Carried away by his humanist impulse, Dylan took liberties with the truth throughout the song. The songwriter affirms that Carter “could-a been / The champion of the world” even though the boxer’s career was in decline, and Dylan accuses Arthur Bradley of having robbed the bodies, even though he was not on the murder scene. After listening to the song, CBS’s lawyers feared a lawsuit and advised against releasing it. Don DeVito, the producer, was told by Walter Yetnikoff, president of CBS Records, that Dylan needed to change the lyrics. Don Meehan, the sound engineer, remembers, “I got this call from Don [DeVito] telling me, ‘You’ve got to get those tapes out and erase them!’… I said, ‘I can’t do that, man!’ He said, ‘You’ve got to—everything with Emmylou on ‘Hurricane.’”116 Reluctantly, Meehan carried out the request, but did not erase the vocals on all sixteen recording tracks. He said, “Those are probably still in the vault somewhere.”116
The songwriter agreed to some changes in the text. But this did not prevent Patty Valentine, the witness mentioned in the first verse who saw “the bartender in a pool of blood,” from suing, as she did not see anything at all! The suit was “on the grounds of defamation of character and for mentioning her name without permission.”
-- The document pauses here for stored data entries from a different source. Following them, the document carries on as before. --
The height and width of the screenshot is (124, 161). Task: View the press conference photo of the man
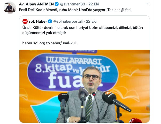pyautogui.click(x=85, y=86)
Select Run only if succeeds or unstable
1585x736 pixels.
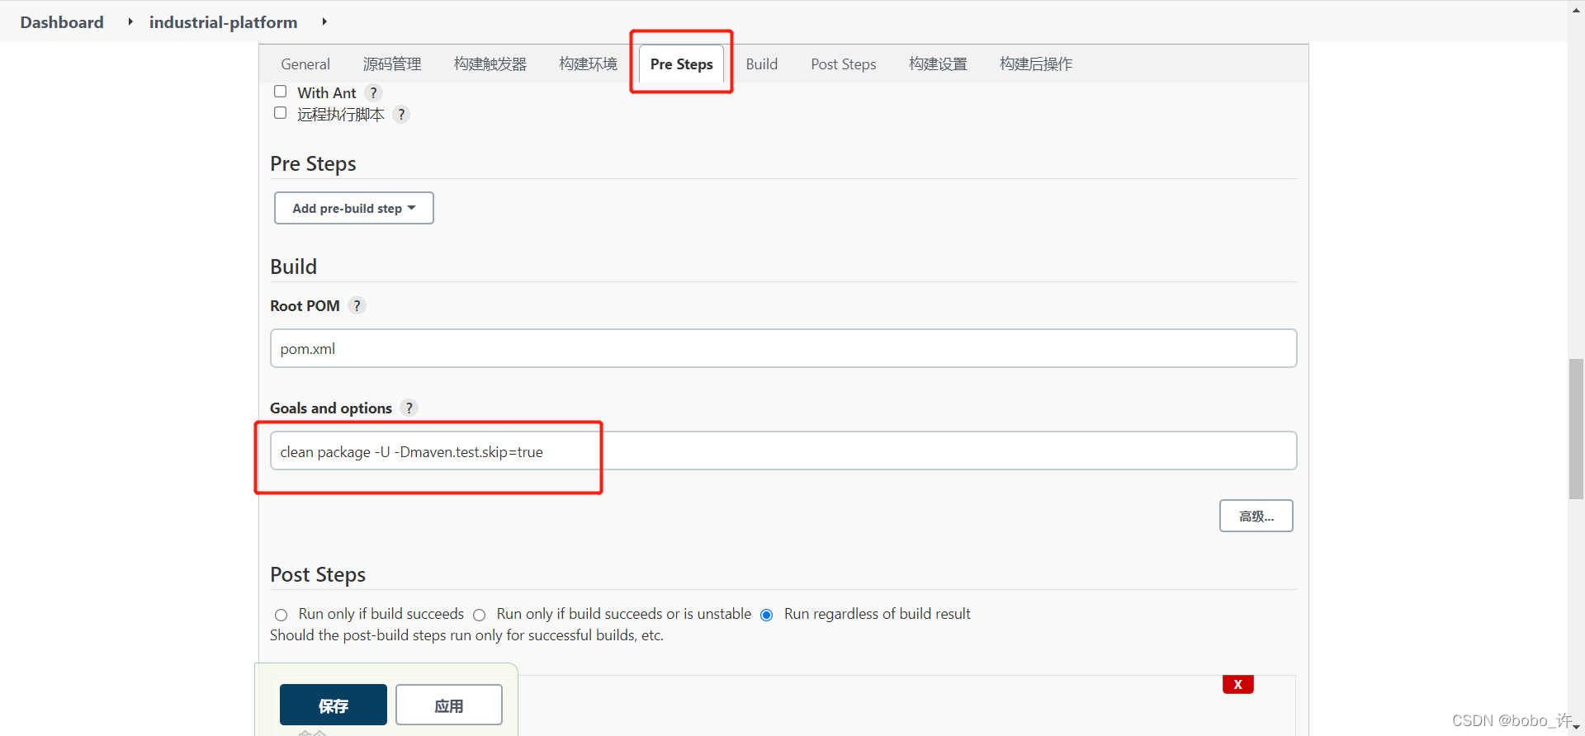479,615
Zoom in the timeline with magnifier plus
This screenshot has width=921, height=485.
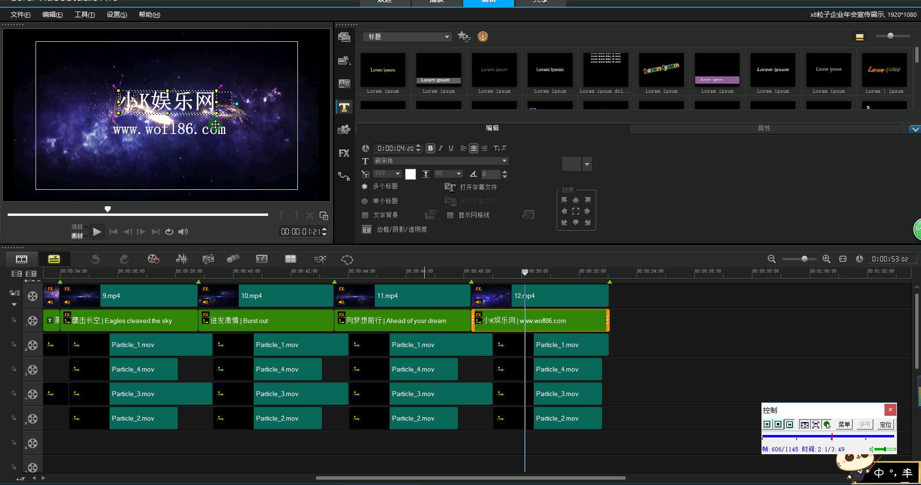826,259
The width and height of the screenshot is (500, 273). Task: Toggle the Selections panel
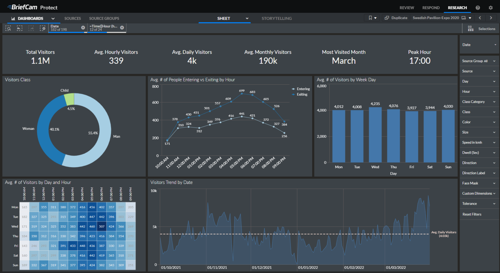pos(481,29)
After a second trial, the jury confirmed Carter and Artis as guilty of the murders. Finally, a Supreme Court judge dismissed the charge against Hurricane Carter entirely in 1988. Carter died in April 2014. In 1999, Norman Jewison devoted a film to the case, The Hurricane, starring Denzel Washington in the role of the boxer.
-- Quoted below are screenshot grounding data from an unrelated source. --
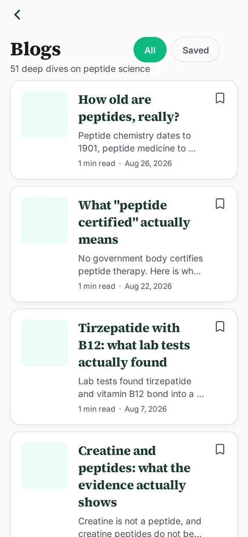Open the thumbnail of the "peptide certified" post
This screenshot has width=248, height=537.
click(x=45, y=220)
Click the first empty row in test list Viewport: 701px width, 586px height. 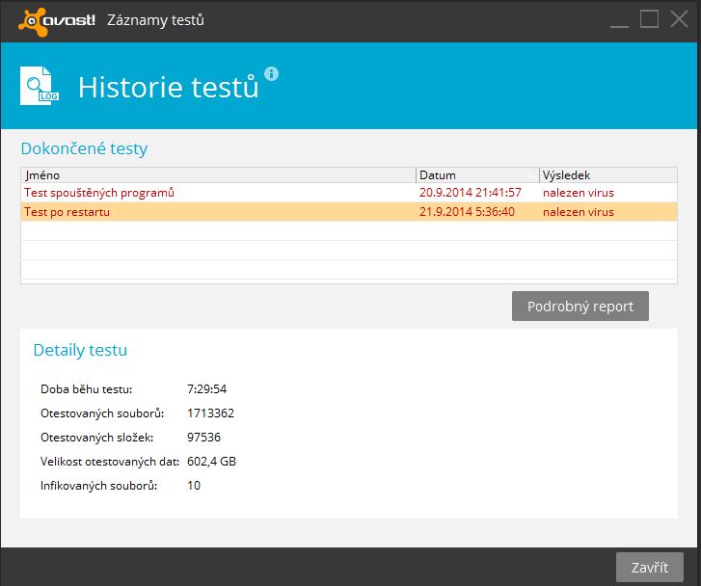(349, 231)
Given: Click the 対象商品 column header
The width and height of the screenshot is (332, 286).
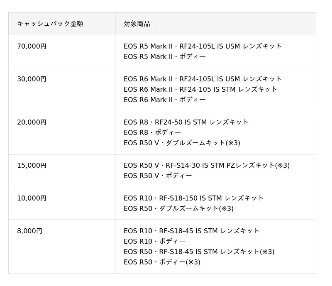Looking at the screenshot, I should [215, 24].
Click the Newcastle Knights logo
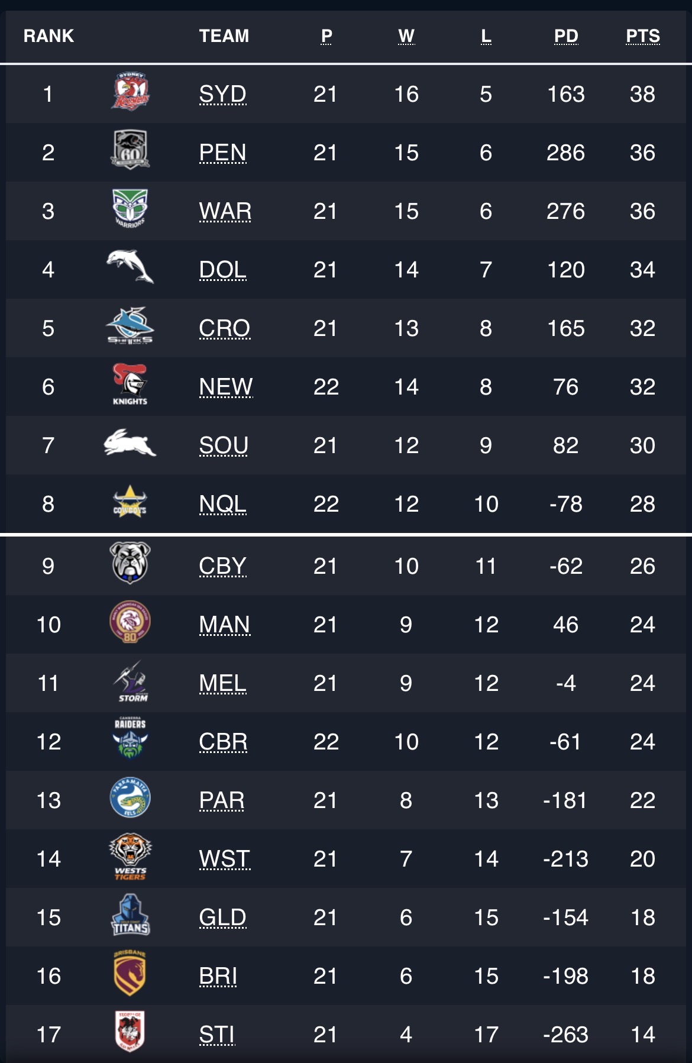 [x=130, y=385]
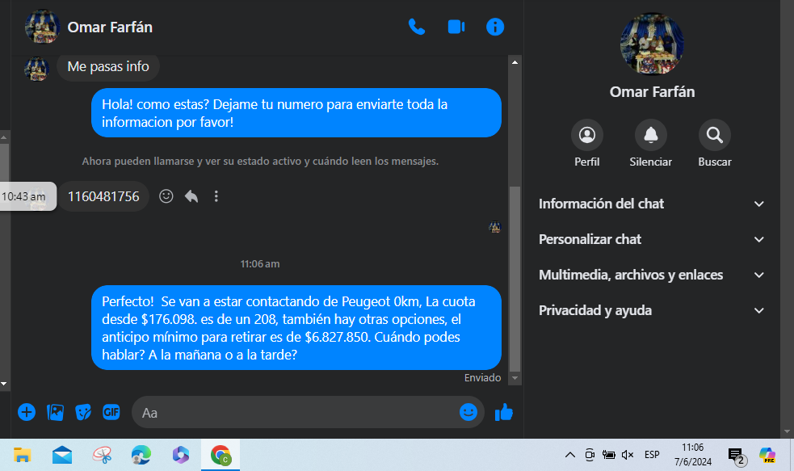Start a video call from the header

point(456,27)
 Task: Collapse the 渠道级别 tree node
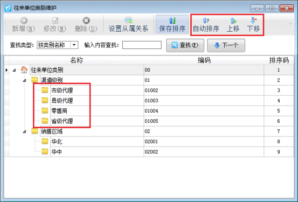[24, 80]
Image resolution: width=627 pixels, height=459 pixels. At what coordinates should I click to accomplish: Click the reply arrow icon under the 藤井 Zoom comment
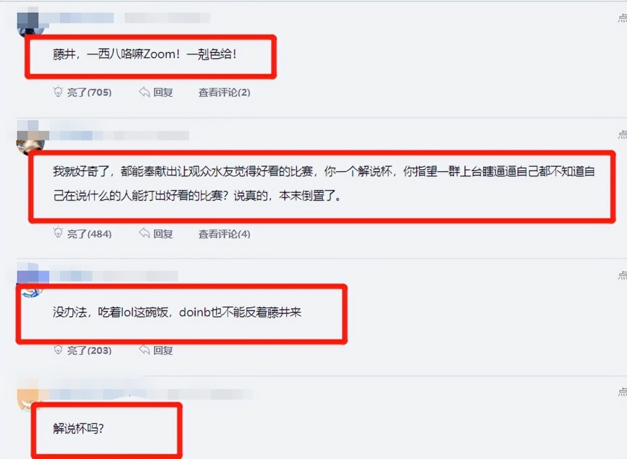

At the end of the session on July 28, 1975, Dylan recorded three cuts of “Hurricane” backed by twenty musicians. Emmylou Harris sang alongside the songwriter. Another take was cut on July 30, including Harris, but this time with a smaller band. Then, for the aforementioned legal reasons, Dylan partially rewrote his text. Don Meehan recalls, “But then, instead of just doing a new vocal, Dylan wanted to record the song again from scratch, so that’s what we did.”116 After a slow start, as soon as Dylan begins singing, the song attains cruising speed. Dylan’s performance is excellent; his vocals reflect how important the song was to him. Scarlet Rivera improvises a beautiful gypsy violin tone throughout the eleven verses. The rhythmic bass and drums reach a high level of quality. Rob Stoner and Howard Wyeth ensure an efficient backing for both acoustic guitars played by Bob Dylan and Steven Soles, not to mention the excellent conga part provided by Leon Luther, another attribute of the song. Emmylou Harris said it was hard to follow Dylan’s singing. Ronee Blakley experienced difficulty recording with Dylan but did pretty well despite sometimes being uncertain (listen to the song at the six-minute mark, including guitars). Dylan concluded the song with a harmonica solo (in C) that was not really necessary. “Hurricane” is the first track on Desire but it was the last song to be recorded. It took ten takes on October 24 to cut the song, but the master appears to come from a combination of the second and sixth takes.
“Hurricane” was released as a single in November 1975. The song reached number 33 in the United States in January 1976 and a month later number 43 in the United Kingdom, but number 13 in France in January! Dylan played the song live for the first time onstage at the War Memorial Museum in Plymouth, Massachusetts, on October 30, 1975.